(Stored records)
·····
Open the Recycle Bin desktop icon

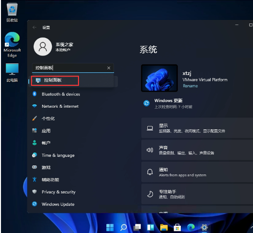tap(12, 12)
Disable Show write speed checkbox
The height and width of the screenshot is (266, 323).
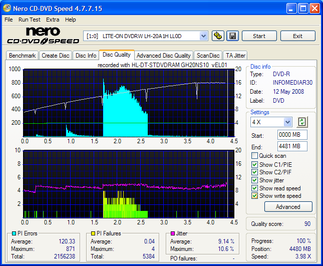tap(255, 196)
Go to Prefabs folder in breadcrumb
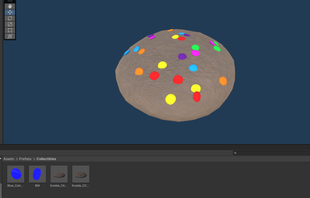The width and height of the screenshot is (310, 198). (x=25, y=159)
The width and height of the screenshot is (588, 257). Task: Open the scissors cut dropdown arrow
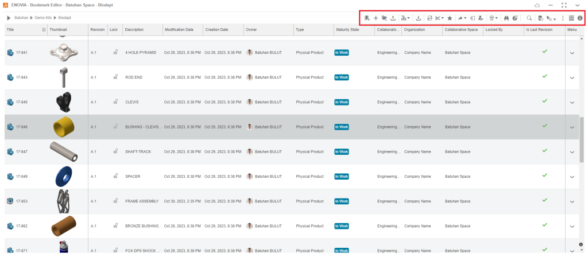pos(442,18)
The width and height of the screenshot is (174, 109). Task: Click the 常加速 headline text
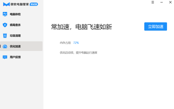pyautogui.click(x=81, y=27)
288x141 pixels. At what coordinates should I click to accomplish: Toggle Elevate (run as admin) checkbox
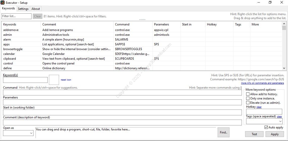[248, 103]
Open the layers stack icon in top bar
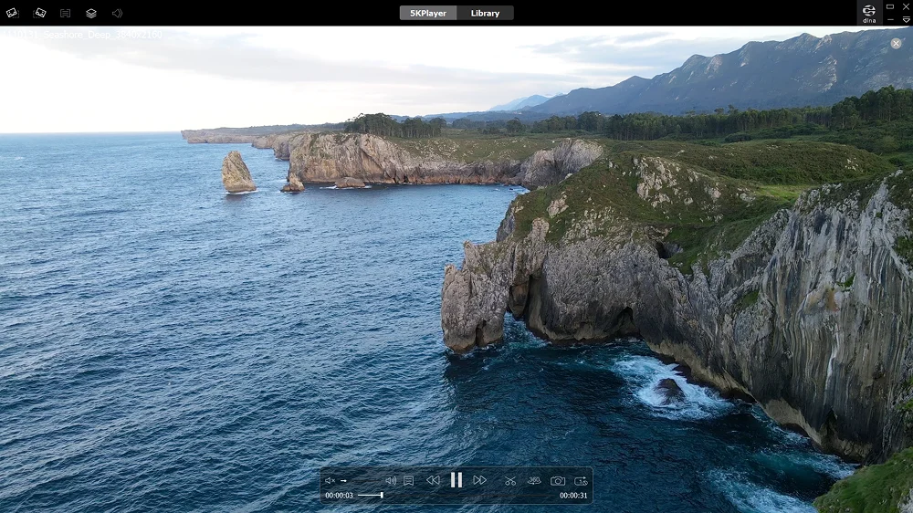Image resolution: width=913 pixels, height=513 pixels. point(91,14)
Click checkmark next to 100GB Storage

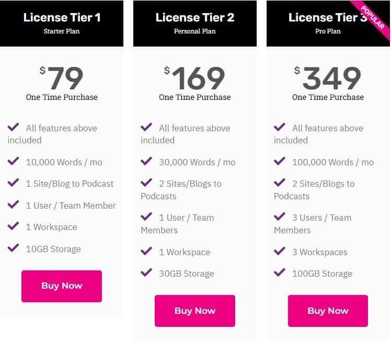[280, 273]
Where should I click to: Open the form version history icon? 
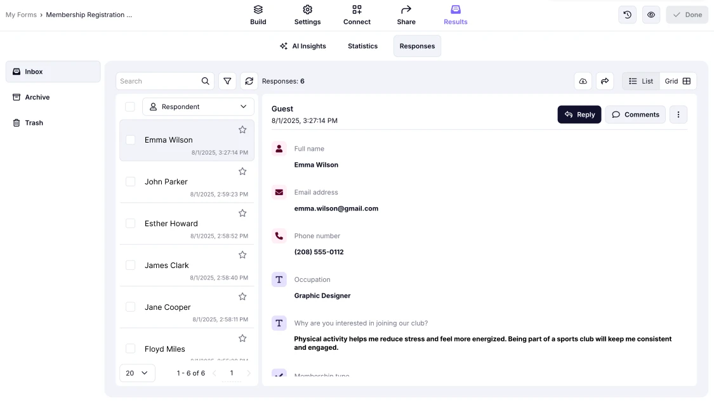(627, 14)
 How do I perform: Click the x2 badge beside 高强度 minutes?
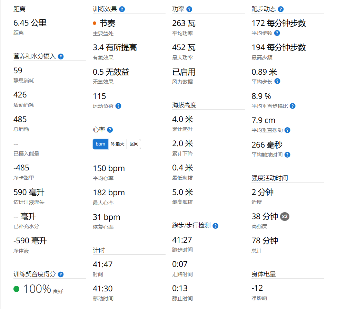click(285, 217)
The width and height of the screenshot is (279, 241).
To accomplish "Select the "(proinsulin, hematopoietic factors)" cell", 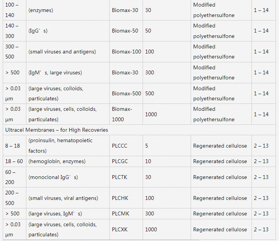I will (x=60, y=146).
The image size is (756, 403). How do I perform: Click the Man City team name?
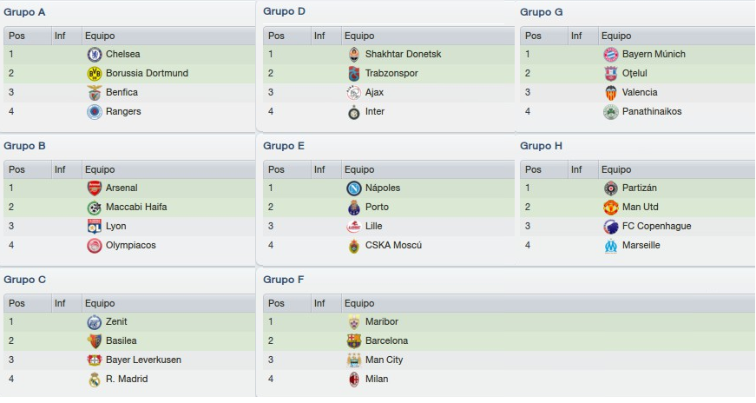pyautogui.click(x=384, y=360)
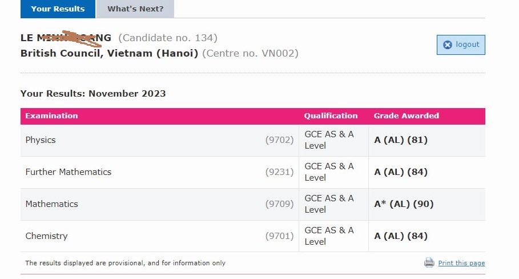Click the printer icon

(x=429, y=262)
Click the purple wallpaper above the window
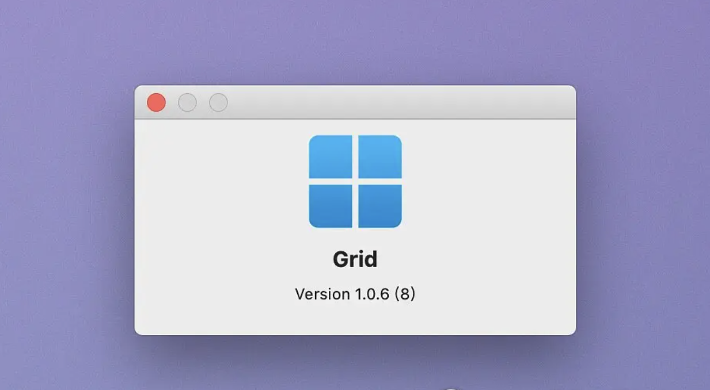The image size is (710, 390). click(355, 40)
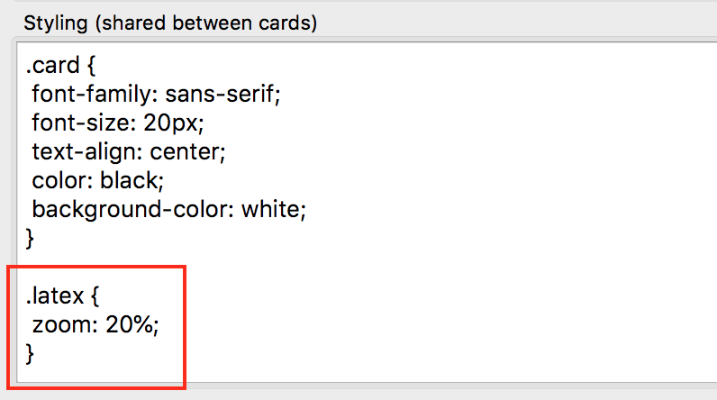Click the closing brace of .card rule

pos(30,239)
·····
◆ Task requirements
Set the pictures aside and retype exactly the lines above from the line with "Click checkmark next to 100GB Storage" to the line with "The width and height of the screenshot is (279, 241).", both included, adding no others.

◆ Written response
Click checkmark next to 100GB Storage

[280, 273]
Where should I click to: Open the form version history icon? 
(627, 14)
 How do I perform: Click the x2 badge beside 高强度 minutes?
click(285, 217)
The width and height of the screenshot is (279, 241).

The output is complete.